Records for processing:
::::::::

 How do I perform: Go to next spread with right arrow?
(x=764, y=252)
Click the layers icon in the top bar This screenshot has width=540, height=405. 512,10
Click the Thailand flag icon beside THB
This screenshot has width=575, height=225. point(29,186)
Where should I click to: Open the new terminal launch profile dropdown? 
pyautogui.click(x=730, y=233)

::::::::

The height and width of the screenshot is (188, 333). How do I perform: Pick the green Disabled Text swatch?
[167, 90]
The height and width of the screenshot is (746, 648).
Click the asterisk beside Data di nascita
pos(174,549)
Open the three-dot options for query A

::::::::

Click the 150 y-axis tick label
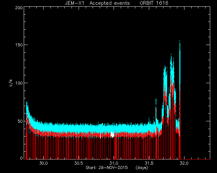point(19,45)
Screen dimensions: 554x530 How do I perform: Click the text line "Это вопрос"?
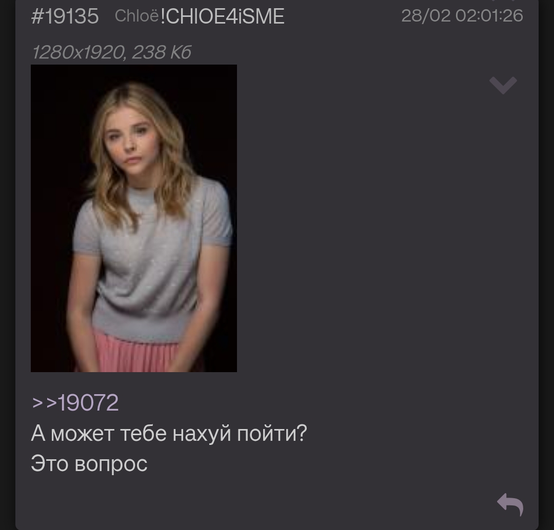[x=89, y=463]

::::::::

Exercise prompt:
The output should be exactly the lines above from the line containing "Click the asterisk beside Data di nascita" to the line containing "Open the three-dot options for query A", inclusive, with no other lines.

Solution to this task:
Click the asterisk beside Data di nascita
pos(174,549)
Open the three-dot options for query A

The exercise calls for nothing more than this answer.